[Рабочее задание] Перепишите, пожалуйста, слово в слово часть отрывка о философской профессуре: от слов «В то время, когда» до слов «С. 376-379, 131-132.».

[Фрагмент документа]
==*==

Если правительства превращают философию в средство для достижения государственных целей, то ученые, в свою очередь, видят в философской профессуре занятие, которое, как и всякое другое, дает средства к существованию; все они и стремятся к этому, заверяя в своей благонамеренности, т. е. в готовности служить названным целям. И они держат слово; не истина, не ясность, не Платон, не Аристотель, а цели, служить которым они признаны, — такова их путеводная звезда, и эти цели сразу же становятся для них критерием истинного, ценного, достойного и противоположного этому. Таким образом, то, что не соответствует этим целям, будь оно даже самым важным и выдающимся по их специальности либо осуждается, либо, если это кажется опасным, уничтожается общим игнорированием. Взгляните, с каким единодушным рвением, они выступают против пантеизма; неужели найдется глупец, который поверит, что они движимы убеждением? Да и как может философия, унижаемая до занятия ради хлеба насущного, не выродиться в софистику? Именно потому, что это неизбежно, утверждение «чей хлеб я ем, того и песенку пою» служит правилом испокон веку; древние считали, что зарабатывать философией деньги — признак софиста. К этому присоединяется и то, что, поскольку в этом мире надеяться можно только на посредственность, только ее можно требовать и иметь за деньги, то и здесь приходится довольствоваться ею. Вот мы и видим, как во всех немецких университетах посредственность трогательно прилагает все усилия, чтобы собственными средствами — причем по предписанным указаниям и для предписанной цели — создать еще вообще не существующую философию, — зрелище, насмехаться над которым почти жестоко.
В то время, когда философия уже давно принуждена была служить средством, с одной стороны, для государственных, с другой — для частных целей, я, не обращая на это внимания, свыше тридцати лет следовал ходу своих мыслей, просто потому, что я должен был так поступать и иначе не мог по какому-то инстинктивному влечению; опорой ему служила уверенность, что то истинное, которое человек мыслил, и скрытое, которое он озарил светом, будет когда-нибудь воспринято другим мыслящим духом, будет близко ему, будет радовать и утешать его, — к нему и обращена наша речь, также как подобные нам обращались к нам и стали нашим утешением в этой безрадостной жизни. Пока же надо заниматься своим делом ради него самого и для себя.
«О четверояком корне... Мир как воля и представление». Т. I. Критика кантовской философии. М., 1993. С. 376-379, 131-132.

==*==

[Имеющиеся данные]
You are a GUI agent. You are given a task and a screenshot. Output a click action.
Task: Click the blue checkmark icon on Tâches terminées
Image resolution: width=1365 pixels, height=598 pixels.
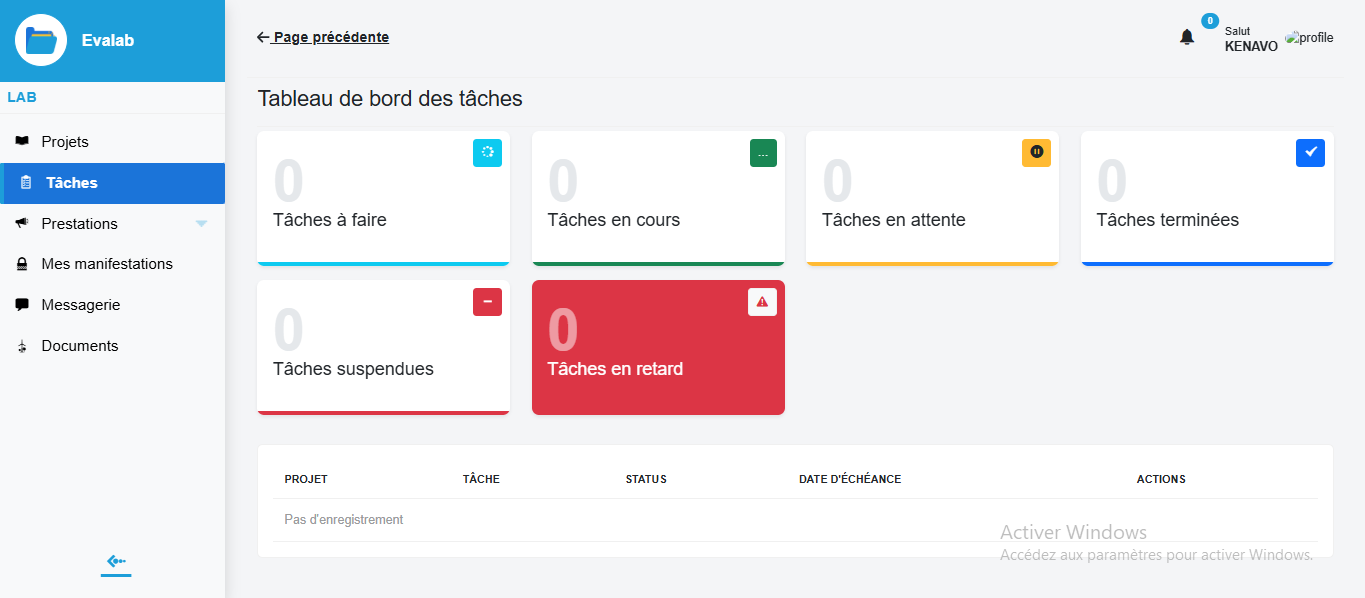1310,153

==*==

[Ответ ниже]
В то время, когда философия уже давно принуждена была служить средством, с одной стороны, для государственных, с другой — для частных целей, я, не обращая на это внимания, свыше тридцати лет следовал ходу своих мыслей, просто потому, что я должен был так поступать и иначе не мог по какому-то инстинктивному влечению; опорой ему служила уверенность, что то истинное, которое человек мыслил, и скрытое, которое он озарил светом, будет когда-нибудь воспринято другим мыслящим духом, будет близко ему, будет радовать и утешать его, — к нему и обращена наша речь, также как подобные нам обращались к нам и стали нашим утешением в этой безрадостной жизни. Пока же надо заниматься своим делом ради него самого и для себя.
«О четверояком корне... Мир как воля и представление». Т. I. Критика кантовской философии. М., 1993. С. 376-379, 131-132.